DEV Community: Charles

How to Save and Search Your Slack History on a Free Slack Plan

Charles — Wed, 24 Feb 2021 18:01:24 +0000

The Slack free tier saves only the last 10K messages. For social Slack instances, it may be impractical to upgrade to a paid plan to retain these messages. Similarly, for an open-source project like Airbyte where we interact with our community through a public Slack instance, the cost of paying for a seat for every Slack member is prohibitive.

However, searching through old messages can be really helpful. Losing that history feels like some advanced form of memory loss. What was that joke about Java 8 Streams? This contributor question sounds familiar—haven't we seen it before? But you just can't remember!

This tutorial will show you how you can, for free, use Airbyte to save these messages (even after Slack removes access to them). It will also provide you a convenient way to search through them.

Specifically, we will export messages from your Slack instance into an open-source search engine called MeiliSearch. We will be focusing on getting this setup running from your local workstation. We will mention at the end how you can set up a more productionized version of this pipeline.

We want to make this process easy, so while we will link to some external documentation for further exploration, we will provide all the instructions you need here to get this up and running.

1. Set Up MeiliSearch

First, let's get MeiliSearch running on our workstation. MeiliSearch has extensive docs for getting started. For this tutorial, however, we will give you all the instructions you need to set up MeiliSearch using Docker.

docker run -it --rm \
  -p 7700:7700 \
  -v $(pwd)/data.ms:/data.ms \
  getmeili/meilisearch

That's it!
MeiliSearch stores data in $(pwd)/data.ms, so if you prefer to store it somewhere else, just adjust this path.

2. How To Replicate Your Slack Messages to MeiliSearch

a. Set Up Airbyte

Make sure you have Docker and Docker Compose installed. If you haven’t set Docker up, follow the instructions here to set it up on your machine. Then, run the following commands:

git clone https://github.com/airbytehq/airbyte.git
cd airbyte
docker-compose up

If you run into any problems, feel free to check out our more extensive getting started for more help.

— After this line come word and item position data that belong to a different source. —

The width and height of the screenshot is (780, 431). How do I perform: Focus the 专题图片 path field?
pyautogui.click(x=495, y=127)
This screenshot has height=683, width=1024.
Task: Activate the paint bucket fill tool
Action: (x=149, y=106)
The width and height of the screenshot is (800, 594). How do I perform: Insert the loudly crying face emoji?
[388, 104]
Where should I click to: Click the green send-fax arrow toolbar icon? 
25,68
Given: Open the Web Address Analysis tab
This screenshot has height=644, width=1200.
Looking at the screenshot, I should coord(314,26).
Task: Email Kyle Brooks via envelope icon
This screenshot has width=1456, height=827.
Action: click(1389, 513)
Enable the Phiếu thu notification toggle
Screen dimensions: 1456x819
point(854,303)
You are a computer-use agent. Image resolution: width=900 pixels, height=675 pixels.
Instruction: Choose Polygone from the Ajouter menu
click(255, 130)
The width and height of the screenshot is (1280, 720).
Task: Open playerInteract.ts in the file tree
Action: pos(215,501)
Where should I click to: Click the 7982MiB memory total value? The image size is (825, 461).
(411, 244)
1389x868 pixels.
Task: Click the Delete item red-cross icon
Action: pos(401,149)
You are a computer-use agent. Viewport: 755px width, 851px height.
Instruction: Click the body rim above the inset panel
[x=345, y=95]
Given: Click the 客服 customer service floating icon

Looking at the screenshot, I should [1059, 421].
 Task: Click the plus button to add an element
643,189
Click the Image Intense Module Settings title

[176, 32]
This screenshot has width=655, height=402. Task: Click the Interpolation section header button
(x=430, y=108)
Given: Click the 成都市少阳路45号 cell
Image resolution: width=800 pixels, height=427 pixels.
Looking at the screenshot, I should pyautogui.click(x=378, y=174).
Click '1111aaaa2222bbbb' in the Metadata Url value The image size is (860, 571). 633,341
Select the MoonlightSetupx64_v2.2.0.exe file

Once you see an Airbyte banner, the UI is ready to go at http://localhost:8000/. Once you have set your user preferences, you will be brought to a page that asks you to set up a source. In the next step, we'll go over how to do that.

b. Set Up Airbyte’s Slack Source Connector

In the Airbyte UI, select Slack from the dropdown. We provide step-by-step instructions for setting up the Slack source in Airbyte here. These will walk you through how to complete the form on this page.

By the end of these instructions, you should have created a Slack source in the Airbyte UI. For now, just add your Slack app to a single public channel (you can add it to more channels later). Only messages from that channel will be replicated.

The Airbyte app will now prompt you to set up a destination. Next, we will walk through how to set up MeiliSearch.

c. Set Up Airbyte’s MeiliSearch Destination Connector

Head back to the Airbyte UI. It should still be prompting you to set up a destination. Select "MeiliSearch" from the dropdown. For the host field, set: http://localhost:7700. The api_key can be left blank.

d. Set Up the Replication

On the next page, you will be asked to select which streams of data you'd like to replicate. We recommend unchecking "files" and "remote files" since you won't really be able to search them easily in this search engine.

For frequency, we recommend every 24 hours.

3. Search MeiliSearch

After the connection has been saved, Airbyte should start replicating the data immediately. When it completes you should see the following:

When the sync is done, you can sanity check that this is all working by making a search request to MeiliSearch. Replication can take several minutes depending on the size of your Slack instance.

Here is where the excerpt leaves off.